物が売れない時代でも、リユース(中古品)市場は伸び続けている。中でも活況を呈しているのが国産ギター。中古楽器に力を入れるリユース会社が増えている。
中古ギターが高騰している。中でも脚光を浴びているのが、1970~80年代の国産エレキギター。これらは「ジャパンビンテージ」と呼ばれ、当時の販売価格を上回って取引されている。新品よりも高値で取引されるギターも少なくない。
例えば1980年代前半のフェンダージャパンのギターの場合、「5年前に5万円だったものが15万円。10万円だったものは30万円で売られている」(ハードオフ楽器スタジオ吉祥寺店の大原誠店長)。主に中高年層が、当時買えなかった懐かしさから購入に至るケースが多い。巣ごもり需要も影響し、中古ギターの取り扱い価格は上昇傾向にある。

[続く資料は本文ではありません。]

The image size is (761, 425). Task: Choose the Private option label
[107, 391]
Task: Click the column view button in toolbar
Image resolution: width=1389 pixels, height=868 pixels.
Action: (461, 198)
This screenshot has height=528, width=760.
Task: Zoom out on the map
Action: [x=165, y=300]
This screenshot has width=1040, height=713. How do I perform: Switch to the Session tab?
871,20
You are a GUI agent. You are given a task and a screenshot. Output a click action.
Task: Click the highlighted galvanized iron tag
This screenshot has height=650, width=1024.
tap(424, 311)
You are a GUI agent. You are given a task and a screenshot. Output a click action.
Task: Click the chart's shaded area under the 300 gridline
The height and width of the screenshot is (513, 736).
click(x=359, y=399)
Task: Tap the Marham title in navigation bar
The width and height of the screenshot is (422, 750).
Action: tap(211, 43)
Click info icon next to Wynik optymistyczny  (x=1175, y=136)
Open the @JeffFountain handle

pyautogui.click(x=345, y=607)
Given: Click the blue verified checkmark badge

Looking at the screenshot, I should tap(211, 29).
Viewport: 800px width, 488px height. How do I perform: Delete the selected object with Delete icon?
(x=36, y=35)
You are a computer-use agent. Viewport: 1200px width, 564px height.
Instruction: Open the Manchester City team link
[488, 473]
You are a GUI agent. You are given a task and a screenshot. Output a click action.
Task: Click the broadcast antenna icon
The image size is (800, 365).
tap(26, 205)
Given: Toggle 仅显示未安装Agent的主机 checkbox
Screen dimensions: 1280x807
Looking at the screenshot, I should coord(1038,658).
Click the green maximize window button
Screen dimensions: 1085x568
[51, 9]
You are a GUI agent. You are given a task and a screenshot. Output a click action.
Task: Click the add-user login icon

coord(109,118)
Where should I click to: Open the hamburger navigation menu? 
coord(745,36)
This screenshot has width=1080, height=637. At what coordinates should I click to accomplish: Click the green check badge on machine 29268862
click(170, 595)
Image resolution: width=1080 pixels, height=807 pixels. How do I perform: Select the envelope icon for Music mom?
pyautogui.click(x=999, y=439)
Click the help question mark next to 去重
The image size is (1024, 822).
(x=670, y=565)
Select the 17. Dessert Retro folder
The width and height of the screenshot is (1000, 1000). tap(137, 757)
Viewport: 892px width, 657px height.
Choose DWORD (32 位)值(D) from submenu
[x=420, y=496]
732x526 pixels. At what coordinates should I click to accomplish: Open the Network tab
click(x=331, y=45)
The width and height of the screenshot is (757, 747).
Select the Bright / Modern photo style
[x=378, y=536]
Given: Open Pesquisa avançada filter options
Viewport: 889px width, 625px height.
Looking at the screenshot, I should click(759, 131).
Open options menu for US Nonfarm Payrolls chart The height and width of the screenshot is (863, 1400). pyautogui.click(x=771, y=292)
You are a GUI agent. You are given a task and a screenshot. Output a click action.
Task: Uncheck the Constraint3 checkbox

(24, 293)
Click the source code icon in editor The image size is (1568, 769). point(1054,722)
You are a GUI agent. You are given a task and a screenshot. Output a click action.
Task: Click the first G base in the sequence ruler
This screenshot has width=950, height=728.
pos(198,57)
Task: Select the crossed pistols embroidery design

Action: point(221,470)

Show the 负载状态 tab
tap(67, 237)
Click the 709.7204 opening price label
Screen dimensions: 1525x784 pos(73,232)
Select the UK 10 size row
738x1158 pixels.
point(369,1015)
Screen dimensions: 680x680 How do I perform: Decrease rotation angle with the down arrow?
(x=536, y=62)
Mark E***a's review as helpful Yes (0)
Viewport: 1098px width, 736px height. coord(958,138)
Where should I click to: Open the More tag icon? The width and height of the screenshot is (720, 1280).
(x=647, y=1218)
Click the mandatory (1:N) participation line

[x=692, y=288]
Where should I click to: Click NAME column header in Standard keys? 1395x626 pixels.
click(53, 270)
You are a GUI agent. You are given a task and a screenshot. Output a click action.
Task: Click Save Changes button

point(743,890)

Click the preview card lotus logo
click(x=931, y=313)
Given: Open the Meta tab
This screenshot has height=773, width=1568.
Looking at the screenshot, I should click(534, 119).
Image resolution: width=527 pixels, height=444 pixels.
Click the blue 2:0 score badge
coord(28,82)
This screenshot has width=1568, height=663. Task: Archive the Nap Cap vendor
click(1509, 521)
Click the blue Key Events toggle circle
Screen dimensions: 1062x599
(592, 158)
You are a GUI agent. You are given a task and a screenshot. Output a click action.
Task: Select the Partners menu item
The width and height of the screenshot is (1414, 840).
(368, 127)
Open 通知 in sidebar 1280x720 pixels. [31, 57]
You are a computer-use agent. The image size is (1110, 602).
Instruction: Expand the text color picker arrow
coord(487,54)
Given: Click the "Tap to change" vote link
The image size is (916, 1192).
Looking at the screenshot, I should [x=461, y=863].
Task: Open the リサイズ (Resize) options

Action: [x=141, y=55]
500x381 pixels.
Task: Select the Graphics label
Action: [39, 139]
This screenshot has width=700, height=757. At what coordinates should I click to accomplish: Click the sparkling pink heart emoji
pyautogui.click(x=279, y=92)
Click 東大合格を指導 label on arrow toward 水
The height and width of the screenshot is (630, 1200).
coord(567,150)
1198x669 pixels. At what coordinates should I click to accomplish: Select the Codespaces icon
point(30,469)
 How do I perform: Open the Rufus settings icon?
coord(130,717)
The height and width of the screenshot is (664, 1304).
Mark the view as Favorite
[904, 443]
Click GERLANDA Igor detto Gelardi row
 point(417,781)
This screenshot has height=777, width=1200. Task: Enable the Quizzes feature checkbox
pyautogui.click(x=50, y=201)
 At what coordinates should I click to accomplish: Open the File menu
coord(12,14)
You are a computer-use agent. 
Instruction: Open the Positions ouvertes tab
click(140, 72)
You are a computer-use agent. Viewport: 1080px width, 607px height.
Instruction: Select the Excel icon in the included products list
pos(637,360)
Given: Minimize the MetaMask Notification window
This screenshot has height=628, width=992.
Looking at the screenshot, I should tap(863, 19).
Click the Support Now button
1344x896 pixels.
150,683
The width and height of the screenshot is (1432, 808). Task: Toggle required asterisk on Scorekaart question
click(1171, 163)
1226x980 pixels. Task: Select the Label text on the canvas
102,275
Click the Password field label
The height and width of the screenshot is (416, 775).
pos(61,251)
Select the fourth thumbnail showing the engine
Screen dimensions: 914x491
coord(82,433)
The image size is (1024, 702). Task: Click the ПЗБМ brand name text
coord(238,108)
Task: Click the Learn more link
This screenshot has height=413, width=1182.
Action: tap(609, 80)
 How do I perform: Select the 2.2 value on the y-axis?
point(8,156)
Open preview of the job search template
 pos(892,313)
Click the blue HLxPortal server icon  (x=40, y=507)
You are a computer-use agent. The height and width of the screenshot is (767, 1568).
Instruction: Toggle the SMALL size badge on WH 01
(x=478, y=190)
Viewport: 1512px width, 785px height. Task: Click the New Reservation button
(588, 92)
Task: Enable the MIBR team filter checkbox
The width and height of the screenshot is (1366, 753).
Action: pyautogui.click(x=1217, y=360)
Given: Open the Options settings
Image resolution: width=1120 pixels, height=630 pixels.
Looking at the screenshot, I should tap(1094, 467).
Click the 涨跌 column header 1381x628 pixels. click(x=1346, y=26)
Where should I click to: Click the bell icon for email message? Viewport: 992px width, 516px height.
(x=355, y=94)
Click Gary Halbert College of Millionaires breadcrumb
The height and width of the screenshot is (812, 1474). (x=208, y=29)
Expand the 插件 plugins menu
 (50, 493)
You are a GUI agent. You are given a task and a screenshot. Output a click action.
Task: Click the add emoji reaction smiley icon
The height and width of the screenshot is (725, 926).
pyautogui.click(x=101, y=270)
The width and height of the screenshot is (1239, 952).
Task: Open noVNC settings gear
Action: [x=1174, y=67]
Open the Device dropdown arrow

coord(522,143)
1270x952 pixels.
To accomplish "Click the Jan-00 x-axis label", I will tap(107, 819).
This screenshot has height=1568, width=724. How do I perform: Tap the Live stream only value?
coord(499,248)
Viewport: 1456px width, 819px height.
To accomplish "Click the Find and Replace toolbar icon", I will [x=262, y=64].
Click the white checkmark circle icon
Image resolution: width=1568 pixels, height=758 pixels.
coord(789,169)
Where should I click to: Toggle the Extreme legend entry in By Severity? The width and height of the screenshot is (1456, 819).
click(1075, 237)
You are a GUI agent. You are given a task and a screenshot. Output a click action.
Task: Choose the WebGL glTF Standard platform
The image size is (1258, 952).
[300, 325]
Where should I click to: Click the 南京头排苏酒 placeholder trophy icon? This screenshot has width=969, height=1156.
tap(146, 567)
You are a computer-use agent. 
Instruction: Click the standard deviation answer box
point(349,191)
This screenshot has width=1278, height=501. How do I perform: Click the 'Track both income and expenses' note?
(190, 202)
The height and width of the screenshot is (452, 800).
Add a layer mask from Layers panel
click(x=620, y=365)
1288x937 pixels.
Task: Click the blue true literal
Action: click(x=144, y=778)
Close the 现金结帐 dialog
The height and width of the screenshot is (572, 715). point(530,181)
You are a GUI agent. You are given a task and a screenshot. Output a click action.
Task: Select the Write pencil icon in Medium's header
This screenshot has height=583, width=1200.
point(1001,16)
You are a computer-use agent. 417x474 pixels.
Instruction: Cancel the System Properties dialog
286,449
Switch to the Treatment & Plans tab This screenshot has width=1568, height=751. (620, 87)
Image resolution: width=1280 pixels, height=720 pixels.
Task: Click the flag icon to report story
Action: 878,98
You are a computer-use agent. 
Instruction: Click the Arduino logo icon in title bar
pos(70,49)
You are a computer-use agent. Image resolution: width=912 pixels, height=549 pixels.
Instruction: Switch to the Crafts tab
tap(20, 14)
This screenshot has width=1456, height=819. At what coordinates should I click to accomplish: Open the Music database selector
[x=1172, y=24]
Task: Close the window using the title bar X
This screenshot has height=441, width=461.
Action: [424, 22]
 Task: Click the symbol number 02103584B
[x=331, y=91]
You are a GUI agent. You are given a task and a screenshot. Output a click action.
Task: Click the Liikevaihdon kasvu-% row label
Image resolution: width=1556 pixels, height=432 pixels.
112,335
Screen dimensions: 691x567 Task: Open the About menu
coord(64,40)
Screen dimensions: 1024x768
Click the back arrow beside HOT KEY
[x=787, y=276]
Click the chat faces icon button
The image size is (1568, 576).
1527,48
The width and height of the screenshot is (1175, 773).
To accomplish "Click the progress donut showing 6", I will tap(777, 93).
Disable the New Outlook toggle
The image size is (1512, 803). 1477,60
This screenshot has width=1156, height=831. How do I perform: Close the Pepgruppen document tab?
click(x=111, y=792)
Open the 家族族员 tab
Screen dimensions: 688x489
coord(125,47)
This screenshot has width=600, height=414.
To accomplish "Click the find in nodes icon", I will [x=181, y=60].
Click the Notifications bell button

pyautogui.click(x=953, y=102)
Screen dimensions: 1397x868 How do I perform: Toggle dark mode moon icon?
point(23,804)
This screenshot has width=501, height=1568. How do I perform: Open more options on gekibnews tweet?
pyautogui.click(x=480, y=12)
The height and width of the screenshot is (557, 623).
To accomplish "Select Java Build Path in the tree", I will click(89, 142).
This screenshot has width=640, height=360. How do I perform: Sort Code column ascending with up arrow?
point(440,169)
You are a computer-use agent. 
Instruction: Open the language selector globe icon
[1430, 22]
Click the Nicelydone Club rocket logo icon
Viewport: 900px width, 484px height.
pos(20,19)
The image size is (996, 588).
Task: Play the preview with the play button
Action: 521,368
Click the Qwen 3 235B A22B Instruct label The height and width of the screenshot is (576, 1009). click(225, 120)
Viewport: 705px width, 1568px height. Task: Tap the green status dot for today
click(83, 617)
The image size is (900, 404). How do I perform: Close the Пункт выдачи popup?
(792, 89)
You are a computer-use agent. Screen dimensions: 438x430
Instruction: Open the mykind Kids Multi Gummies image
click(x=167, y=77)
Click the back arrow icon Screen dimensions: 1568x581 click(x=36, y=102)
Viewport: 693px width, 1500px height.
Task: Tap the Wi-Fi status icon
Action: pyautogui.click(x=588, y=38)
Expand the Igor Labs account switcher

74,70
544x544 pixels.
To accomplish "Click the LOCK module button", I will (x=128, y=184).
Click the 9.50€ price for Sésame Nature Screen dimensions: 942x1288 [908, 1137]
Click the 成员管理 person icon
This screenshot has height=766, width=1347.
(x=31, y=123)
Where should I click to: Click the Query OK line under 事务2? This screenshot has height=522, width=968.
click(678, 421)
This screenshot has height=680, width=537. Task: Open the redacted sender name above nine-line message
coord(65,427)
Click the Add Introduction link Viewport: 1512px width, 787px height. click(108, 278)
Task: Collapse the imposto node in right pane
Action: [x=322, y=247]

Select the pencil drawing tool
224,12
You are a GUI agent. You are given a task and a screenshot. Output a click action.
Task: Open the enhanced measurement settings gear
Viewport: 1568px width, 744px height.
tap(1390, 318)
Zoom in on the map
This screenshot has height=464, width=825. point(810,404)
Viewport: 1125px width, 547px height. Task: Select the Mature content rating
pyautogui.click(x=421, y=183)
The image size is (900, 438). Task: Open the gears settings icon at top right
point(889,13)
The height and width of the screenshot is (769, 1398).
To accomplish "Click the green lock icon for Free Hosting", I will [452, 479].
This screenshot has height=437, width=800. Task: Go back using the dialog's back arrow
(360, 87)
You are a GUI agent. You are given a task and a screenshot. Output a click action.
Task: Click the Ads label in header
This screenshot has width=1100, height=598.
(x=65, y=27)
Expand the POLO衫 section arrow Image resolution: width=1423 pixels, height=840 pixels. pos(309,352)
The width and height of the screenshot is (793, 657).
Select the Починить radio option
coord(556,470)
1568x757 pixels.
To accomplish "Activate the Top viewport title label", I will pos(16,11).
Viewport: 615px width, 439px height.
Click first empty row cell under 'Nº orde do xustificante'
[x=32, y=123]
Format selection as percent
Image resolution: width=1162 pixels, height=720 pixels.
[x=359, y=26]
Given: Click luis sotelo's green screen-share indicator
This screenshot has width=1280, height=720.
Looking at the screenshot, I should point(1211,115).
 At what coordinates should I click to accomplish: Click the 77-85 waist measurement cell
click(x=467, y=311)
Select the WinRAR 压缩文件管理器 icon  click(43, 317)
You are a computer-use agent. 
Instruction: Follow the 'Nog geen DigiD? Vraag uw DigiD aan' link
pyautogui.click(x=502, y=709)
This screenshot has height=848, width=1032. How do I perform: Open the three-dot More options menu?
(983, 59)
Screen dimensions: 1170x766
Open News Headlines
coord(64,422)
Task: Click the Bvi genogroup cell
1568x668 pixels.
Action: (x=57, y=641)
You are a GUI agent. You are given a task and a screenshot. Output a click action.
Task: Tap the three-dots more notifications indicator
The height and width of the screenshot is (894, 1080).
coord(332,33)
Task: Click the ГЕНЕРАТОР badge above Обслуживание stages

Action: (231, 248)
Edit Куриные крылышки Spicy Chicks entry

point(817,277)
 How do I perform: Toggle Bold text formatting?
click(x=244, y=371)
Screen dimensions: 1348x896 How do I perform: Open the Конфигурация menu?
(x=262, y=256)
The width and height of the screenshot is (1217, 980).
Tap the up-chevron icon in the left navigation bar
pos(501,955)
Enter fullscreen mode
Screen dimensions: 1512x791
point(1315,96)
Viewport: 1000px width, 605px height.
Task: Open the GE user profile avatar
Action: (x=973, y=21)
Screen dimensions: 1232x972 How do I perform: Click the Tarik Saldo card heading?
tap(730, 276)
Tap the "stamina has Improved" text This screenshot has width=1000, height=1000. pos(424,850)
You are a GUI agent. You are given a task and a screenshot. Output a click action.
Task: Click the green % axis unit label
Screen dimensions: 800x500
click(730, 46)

ジャパンビンテージ人気の火付け役は、海外のギターファンだ。1990年代に日本のギターメーカーがアジア各国へ製造委託するようになると、質の違いが指摘されるようになった。
20年前からメイドインジャパンのギターがよかったという風潮が高まり始め、「GRECO」「TOKAI」「TESCO」「YAMAHA」をはじめとする複数のブランドが人気を集めている。
10年前から中古楽器を中心に扱うGRACEの沢村優太代表は「メイドインジャパンの製品は海外で熱望されている」と語る。同社は売上高の35%を海外向けが占めており、「欧米では日本のものづくりが世界一、日本のギターが優れていると考えている人たちがいる」(沢村代表)。今後はさらに海外売上高比率を引き上げていく方針だ。
コピーモデルが本物を脅かす
1950年代から普及し始めたエレキギターは、ビートルズなどのロックスターと足並みを揃えるように人気を高めていった。
日本では1970年代に入ると、アメリカの大手ギターメーカーのフェンダーやギブソンが発売している人気モデルの模倣品が大量に出回るようになった。最初こそ粗悪品も散見されたが、めきめきと生産技術を向上させて、良質な木材を使ったギターを製造できるようになった。
コピーモデルの中でも神田商会のGRECOや東海楽器製造のTOKAIなどは、本物の販売に影響が及ぶほど人気を集めた。しかし東海楽器は1984年にフェンダーから偽造品製造をしていると訴訟され、裁判所から販売停止を言い渡された。神田商会はギブソンから訴訟され、1980年代から販売を縮小させている。そのほかにも多くのギターメーカーが淘汰されていった。
高品質なギターを量産した当時のイメージは欧米のギターファンの間で色濃く残っている。日本でもジャパンビンテージのギターは高騰しているが、欧米では入手困難ゆえに日本よりも平均で2~4倍の価格で取引されている。「海外のコアな顧客が狙っているモデルなら、国内なら1万円で取引されているギターが10万円になる場合もある」(GRACE楽器事業部の西薗樹事業部長)。
年月を経るほど希少性が増すため、投資目的で入手に動くコレクターも少なくない。人気も価格もうなぎ登りだ。